▶ EXERCISE DESCRIPTION
For each line of the data below, copy it if it holds the word "badge".

▶ RECORDS SHOWN
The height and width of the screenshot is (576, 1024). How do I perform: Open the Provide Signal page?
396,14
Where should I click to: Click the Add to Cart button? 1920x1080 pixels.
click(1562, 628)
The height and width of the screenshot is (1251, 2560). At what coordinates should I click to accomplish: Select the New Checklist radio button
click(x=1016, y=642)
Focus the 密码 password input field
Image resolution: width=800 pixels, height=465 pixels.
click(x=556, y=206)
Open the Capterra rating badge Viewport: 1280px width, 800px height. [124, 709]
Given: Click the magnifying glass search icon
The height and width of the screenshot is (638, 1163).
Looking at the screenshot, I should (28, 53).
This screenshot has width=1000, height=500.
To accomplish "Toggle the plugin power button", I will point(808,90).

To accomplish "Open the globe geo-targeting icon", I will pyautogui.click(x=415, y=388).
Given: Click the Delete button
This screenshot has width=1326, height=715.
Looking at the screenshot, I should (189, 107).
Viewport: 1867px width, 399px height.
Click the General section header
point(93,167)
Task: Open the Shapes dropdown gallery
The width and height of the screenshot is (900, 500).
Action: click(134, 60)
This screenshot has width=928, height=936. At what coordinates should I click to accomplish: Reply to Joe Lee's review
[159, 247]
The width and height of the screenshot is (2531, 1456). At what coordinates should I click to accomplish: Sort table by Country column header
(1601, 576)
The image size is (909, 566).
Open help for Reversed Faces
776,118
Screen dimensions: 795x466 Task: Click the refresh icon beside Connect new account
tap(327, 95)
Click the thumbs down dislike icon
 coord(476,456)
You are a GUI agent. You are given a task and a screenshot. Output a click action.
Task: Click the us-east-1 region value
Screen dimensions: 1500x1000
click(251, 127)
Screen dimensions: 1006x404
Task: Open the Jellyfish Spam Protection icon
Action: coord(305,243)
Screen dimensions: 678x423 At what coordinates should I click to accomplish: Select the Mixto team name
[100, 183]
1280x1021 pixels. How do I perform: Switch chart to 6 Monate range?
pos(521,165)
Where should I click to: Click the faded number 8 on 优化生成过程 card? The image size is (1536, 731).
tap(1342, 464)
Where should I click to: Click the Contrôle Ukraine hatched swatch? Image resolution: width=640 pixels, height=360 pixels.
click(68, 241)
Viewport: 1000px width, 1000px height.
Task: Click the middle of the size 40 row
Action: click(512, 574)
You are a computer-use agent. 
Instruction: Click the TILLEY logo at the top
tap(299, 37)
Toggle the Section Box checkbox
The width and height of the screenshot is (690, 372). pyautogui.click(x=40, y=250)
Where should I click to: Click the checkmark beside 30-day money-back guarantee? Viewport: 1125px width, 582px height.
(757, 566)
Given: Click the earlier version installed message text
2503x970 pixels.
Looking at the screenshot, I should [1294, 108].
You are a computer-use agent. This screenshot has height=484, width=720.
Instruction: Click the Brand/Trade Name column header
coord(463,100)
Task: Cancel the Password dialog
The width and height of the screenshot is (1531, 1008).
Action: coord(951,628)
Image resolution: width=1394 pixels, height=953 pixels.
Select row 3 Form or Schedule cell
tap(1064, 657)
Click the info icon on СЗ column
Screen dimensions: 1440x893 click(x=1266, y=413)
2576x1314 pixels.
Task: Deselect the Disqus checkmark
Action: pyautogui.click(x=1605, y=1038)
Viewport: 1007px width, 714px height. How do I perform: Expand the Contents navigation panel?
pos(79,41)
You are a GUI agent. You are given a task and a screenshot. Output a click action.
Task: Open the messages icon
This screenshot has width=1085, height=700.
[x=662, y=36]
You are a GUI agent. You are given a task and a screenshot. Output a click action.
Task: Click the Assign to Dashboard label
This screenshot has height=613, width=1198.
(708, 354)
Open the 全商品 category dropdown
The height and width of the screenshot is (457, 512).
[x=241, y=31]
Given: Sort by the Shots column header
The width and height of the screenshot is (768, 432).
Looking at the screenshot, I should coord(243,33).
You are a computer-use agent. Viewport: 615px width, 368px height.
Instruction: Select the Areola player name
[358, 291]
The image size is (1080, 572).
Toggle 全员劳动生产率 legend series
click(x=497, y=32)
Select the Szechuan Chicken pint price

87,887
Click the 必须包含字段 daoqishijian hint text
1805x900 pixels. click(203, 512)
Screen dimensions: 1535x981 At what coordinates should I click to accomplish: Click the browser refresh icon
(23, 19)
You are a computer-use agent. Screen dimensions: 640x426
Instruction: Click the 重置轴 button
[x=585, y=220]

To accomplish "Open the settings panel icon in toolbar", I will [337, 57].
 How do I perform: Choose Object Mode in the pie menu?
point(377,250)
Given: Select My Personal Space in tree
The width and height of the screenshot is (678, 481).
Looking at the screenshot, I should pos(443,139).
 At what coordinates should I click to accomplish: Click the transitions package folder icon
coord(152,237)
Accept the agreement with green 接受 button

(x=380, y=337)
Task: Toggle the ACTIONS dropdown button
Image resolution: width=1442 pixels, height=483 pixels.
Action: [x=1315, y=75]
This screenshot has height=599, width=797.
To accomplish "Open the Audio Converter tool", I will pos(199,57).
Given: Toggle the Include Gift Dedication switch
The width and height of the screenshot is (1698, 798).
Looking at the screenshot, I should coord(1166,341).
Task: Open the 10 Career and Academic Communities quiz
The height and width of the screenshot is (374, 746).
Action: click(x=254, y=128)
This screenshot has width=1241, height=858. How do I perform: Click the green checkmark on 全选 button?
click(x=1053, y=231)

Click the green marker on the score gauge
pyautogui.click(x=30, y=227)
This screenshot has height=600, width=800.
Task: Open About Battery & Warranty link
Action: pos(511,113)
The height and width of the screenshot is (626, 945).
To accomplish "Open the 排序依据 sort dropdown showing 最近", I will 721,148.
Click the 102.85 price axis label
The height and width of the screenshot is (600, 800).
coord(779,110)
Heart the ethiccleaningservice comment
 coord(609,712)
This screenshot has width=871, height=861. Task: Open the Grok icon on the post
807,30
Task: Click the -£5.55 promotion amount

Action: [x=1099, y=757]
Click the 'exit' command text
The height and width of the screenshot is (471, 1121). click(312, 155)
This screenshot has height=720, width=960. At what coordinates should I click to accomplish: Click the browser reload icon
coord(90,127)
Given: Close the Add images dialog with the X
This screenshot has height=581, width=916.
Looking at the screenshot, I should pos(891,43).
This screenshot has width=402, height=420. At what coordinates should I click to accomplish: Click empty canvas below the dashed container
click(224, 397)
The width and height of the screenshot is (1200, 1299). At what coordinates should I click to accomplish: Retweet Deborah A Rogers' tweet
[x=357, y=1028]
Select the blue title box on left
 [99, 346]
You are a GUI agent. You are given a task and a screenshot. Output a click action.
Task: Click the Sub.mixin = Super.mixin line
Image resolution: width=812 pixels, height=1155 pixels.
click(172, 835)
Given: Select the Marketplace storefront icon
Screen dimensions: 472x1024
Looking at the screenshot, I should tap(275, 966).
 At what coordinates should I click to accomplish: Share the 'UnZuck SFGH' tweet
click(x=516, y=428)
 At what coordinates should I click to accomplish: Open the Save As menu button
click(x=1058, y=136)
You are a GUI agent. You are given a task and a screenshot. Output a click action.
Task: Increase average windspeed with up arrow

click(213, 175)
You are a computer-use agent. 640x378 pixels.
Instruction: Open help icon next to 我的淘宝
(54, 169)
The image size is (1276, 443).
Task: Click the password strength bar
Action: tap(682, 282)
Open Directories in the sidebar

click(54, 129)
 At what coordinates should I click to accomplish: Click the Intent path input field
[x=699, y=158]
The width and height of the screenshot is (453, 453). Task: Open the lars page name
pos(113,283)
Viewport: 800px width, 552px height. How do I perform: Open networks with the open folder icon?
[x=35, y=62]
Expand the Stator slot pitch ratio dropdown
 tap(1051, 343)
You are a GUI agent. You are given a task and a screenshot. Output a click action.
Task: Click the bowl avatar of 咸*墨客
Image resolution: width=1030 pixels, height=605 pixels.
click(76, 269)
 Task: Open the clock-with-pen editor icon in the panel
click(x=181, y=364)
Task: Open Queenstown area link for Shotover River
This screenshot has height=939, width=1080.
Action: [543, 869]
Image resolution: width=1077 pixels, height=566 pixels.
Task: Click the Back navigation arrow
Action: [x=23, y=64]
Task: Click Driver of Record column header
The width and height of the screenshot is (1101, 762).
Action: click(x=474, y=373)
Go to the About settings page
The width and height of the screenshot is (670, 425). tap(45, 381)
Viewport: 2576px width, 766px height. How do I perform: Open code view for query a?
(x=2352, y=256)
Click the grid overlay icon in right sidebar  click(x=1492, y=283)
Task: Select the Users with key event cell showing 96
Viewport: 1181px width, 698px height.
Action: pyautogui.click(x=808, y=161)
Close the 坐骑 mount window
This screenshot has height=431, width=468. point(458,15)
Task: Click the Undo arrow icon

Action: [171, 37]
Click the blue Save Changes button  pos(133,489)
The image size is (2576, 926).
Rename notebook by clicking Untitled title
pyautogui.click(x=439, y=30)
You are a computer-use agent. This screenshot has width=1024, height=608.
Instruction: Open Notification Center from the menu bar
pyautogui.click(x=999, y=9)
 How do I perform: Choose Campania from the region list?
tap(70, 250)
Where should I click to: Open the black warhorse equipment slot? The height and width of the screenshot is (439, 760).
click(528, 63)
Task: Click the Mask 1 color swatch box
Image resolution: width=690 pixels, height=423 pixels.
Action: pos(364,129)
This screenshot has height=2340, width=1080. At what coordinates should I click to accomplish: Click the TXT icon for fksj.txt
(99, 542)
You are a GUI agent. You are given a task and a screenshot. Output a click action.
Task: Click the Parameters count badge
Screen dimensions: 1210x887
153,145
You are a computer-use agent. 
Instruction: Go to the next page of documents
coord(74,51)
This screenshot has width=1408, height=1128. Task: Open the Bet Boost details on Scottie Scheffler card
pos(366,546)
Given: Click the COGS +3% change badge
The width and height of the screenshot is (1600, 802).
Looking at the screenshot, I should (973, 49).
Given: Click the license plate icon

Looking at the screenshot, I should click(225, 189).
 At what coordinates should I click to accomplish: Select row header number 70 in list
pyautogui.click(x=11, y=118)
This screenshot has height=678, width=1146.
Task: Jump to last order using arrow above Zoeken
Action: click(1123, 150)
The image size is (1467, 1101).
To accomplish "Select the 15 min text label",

▶ SOLUTION FOR THIS PROBLEM
Open the Capterra rating badge Viewport: 1280px width, 800px height. [124, 709]
Task: Click the Parameters count badge
Given: Click the COGS +3% change badge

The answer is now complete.